**Work required**
For each line in the data below, write an exact copy.

**Records to use**
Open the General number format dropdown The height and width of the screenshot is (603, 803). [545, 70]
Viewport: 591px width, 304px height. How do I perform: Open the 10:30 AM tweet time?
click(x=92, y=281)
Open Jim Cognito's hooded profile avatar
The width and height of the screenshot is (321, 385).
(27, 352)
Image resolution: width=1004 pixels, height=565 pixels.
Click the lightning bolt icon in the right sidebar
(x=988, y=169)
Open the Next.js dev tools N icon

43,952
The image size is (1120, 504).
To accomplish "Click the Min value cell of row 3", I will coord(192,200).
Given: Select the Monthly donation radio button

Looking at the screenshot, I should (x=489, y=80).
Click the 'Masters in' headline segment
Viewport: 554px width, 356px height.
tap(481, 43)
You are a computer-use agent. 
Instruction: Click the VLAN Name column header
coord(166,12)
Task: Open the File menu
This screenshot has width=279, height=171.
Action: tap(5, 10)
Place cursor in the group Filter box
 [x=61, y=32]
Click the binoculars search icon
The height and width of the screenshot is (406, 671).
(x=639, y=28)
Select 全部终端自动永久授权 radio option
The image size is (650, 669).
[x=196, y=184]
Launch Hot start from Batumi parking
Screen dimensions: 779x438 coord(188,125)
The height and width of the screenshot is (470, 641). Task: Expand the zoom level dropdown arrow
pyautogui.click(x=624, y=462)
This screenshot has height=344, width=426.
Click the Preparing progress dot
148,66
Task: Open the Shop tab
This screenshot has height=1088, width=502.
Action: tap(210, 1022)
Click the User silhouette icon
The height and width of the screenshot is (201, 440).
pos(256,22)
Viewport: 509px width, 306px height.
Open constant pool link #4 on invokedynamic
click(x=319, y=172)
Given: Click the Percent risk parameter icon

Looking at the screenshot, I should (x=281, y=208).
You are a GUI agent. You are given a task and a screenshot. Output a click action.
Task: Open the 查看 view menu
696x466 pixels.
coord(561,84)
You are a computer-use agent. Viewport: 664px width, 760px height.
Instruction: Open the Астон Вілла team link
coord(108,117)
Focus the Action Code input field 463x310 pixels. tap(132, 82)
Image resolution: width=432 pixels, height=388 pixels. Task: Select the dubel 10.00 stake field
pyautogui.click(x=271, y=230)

**Answer to the exercise**
Open the General number format dropdown The height and width of the screenshot is (603, 803). [545, 70]
Viewport: 591px width, 304px height. How do I perform: Open the 10:30 AM tweet time?
click(x=92, y=281)
Open Jim Cognito's hooded profile avatar
The width and height of the screenshot is (321, 385).
(27, 352)
Image resolution: width=1004 pixels, height=565 pixels.
Click the lightning bolt icon in the right sidebar
(x=988, y=169)
Open the Next.js dev tools N icon

43,952
The image size is (1120, 504).
To accomplish "Click the Min value cell of row 3", I will coord(192,200).
Given: Select the Monthly donation radio button

Looking at the screenshot, I should (x=489, y=80).
Click the 'Masters in' headline segment
Viewport: 554px width, 356px height.
tap(481, 43)
You are a computer-use agent. 
Instruction: Click the VLAN Name column header
coord(166,12)
Task: Open the File menu
This screenshot has width=279, height=171.
Action: tap(5, 10)
Place cursor in the group Filter box
 [x=61, y=32]
Click the binoculars search icon
The height and width of the screenshot is (406, 671).
(x=639, y=28)
Select 全部终端自动永久授权 radio option
The image size is (650, 669).
[x=196, y=184]
Launch Hot start from Batumi parking
Screen dimensions: 779x438 coord(188,125)
The height and width of the screenshot is (470, 641). Task: Expand the zoom level dropdown arrow
pyautogui.click(x=624, y=462)
This screenshot has height=344, width=426.
Click the Preparing progress dot
148,66
Task: Open the Shop tab
This screenshot has height=1088, width=502.
Action: tap(210, 1022)
Click the User silhouette icon
The height and width of the screenshot is (201, 440).
pos(256,22)
Viewport: 509px width, 306px height.
Open constant pool link #4 on invokedynamic
click(x=319, y=172)
Given: Click the Percent risk parameter icon

Looking at the screenshot, I should (x=281, y=208).
You are a GUI agent. You are given a task and a screenshot. Output a click action.
Task: Open the 查看 view menu
696x466 pixels.
coord(561,84)
You are a computer-use agent. Viewport: 664px width, 760px height.
Instruction: Open the Астон Вілла team link
coord(108,117)
Focus the Action Code input field 463x310 pixels. tap(132, 82)
Image resolution: width=432 pixels, height=388 pixels. Task: Select the dubel 10.00 stake field
pyautogui.click(x=271, y=230)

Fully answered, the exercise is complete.